It is, with specific reference to the manner in which the provision of ‘triple talaq’ is used exclusively by Muslim men in India, mostly in conjunction with polygamy. A younger wife is taken, and an older one retired unceremoniously, sometimes along with all her children.
The present contention is probably encapsulated in the similar sounding Shayara Bano petition of 2016, challenging the constitutionality of ‘triple talaq’, directly in the Supreme Court of India.
Shayara Bano, a 37-year-old post-graduate in sociology and mother of two, was forced to undergo multiple abortions by her then husband. She was divorced via a posted triple talaq, and separated from her children.
The Supreme Court has taken suo moto notice of her petition for justice, and there promises to be a long-drawn legal battle with the patriarchal Muslim personal law guardians.
In addition, highlighting the gender divide on the issue, the first woman qazi of Uttar Pradesh, Hina Zahir Naqvi, has also called for an immediate ban on the practice of triple talaq.
Another lawyer, activist and former lawmaker from Tamil Nadu, the 70-year-old Bader Sayeed, has also moved the Supreme Court challenging the largely oral or otherwise instant triple talaq, impleading into the Shayara Bano case.

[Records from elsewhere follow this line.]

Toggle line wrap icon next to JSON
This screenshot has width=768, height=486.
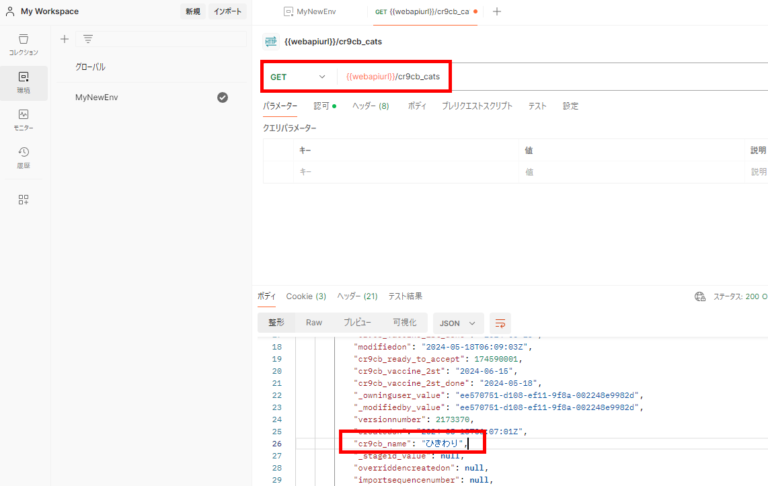(499, 323)
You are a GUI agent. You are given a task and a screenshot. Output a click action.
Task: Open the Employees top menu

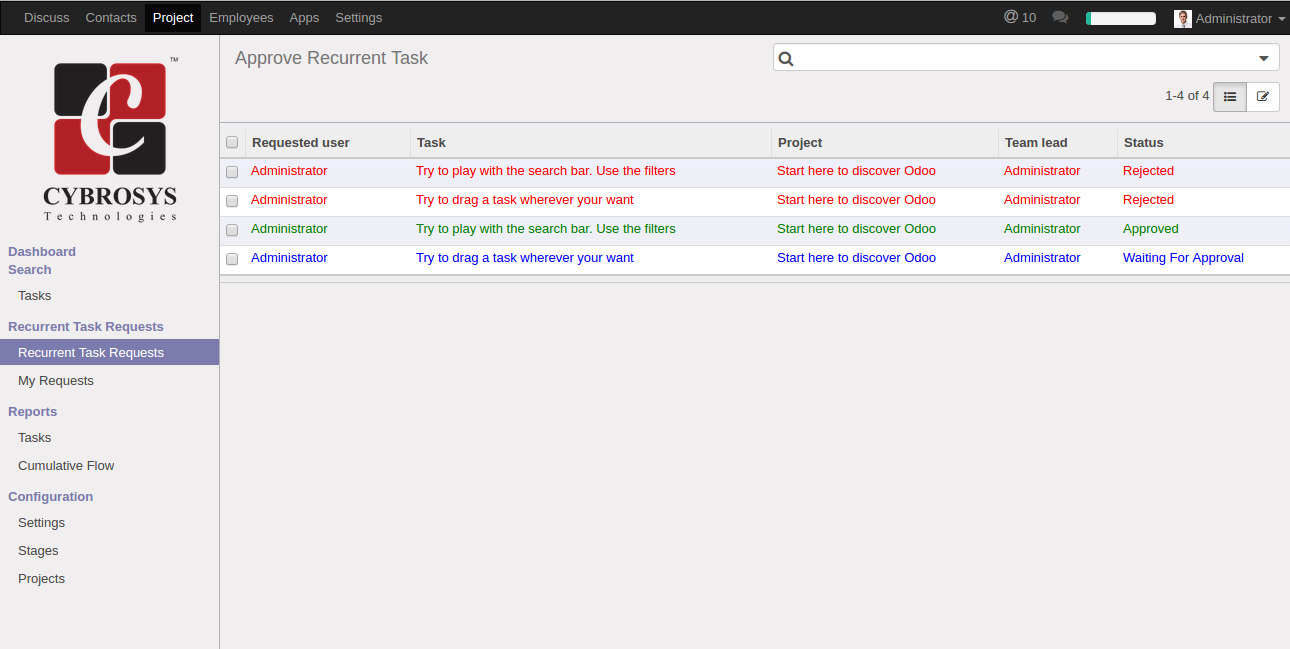(x=241, y=18)
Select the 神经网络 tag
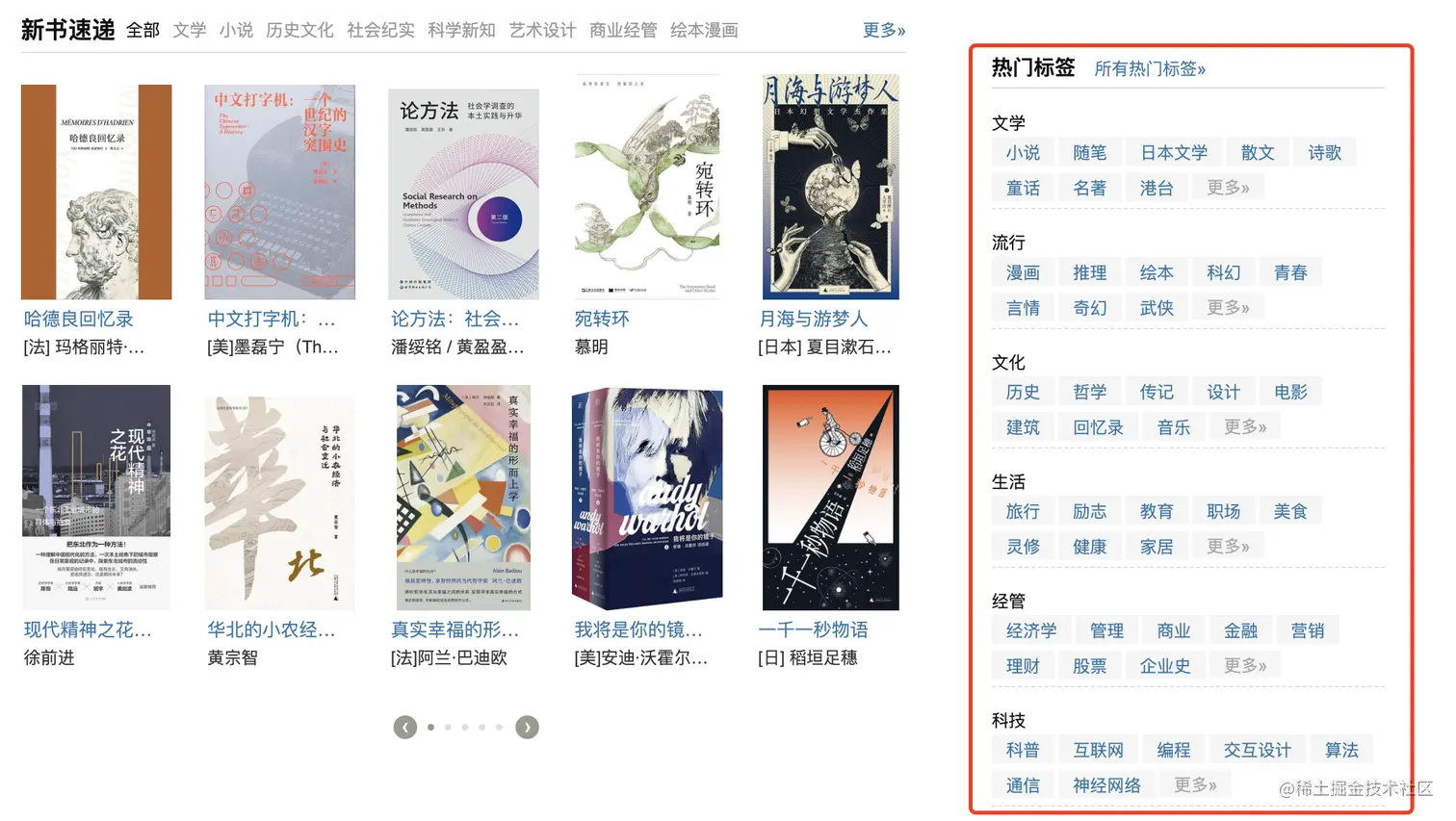This screenshot has height=821, width=1456. point(1106,785)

Yet another Muslim woman advocate, Farah Faiz, who runs an NGO Muslim Womens’ Quest for Equality in UP and is also the honourary national president of the RSS associated Rashtrawadi Muslim Mahila Sangh, has moved the Supreme Court asking for codification of the Sharia’h based Muslim Personal Law, to end practices such as polygamy and triple talaq.
Faiz has even cited how instant talaq can sometimes be given on seemingly frivolous grounds, such as the incensed Assamese man who just divorced his wife for voting in the recent assembly elections, in a manner contrary to his wishes.
A simultaneous broad demand for change has come spontaneously, from Muslim women themselves, and not just from the Sangh Parivar, demanding the establishment of a codified and transparent Uniform Civil Code.
It has come, initially, from 50,000 Muslim women, who have signed a petition sponsored by the Bharatiya Muslim Mahila Andolan (BMMA) via its co-founders Safia Niaz and Zakia Soman, against the ‘unQuranic practice’ of triple talaq.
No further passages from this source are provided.